_Prompt:_
Within the data below, count the lines that include "medicale" and give only the count.

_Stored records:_
——————————

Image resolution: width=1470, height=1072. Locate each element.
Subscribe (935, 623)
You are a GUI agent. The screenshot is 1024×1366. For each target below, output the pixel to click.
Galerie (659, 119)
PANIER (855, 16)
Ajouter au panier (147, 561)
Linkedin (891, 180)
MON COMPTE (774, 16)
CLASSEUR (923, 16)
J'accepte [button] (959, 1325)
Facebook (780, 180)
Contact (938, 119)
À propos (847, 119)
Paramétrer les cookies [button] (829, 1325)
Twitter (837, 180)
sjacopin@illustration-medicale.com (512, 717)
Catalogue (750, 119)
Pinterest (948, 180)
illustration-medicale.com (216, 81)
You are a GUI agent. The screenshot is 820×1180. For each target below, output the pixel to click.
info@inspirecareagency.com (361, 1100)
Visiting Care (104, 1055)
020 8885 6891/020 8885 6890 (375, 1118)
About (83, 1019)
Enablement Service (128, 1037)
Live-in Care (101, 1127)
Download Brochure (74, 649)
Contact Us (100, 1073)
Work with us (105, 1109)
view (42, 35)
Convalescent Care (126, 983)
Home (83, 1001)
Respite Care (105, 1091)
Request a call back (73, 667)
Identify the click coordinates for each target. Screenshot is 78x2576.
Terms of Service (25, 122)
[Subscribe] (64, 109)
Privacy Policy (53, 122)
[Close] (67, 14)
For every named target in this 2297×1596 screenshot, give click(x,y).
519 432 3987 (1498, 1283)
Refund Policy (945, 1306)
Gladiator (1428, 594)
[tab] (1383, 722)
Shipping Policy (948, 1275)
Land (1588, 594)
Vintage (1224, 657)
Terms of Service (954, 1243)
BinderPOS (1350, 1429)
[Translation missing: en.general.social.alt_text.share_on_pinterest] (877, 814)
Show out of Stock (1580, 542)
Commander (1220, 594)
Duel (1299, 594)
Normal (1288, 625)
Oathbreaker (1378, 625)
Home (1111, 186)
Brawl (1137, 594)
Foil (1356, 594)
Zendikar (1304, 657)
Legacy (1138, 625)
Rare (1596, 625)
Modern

——————————

_Answer to this exercise:_
2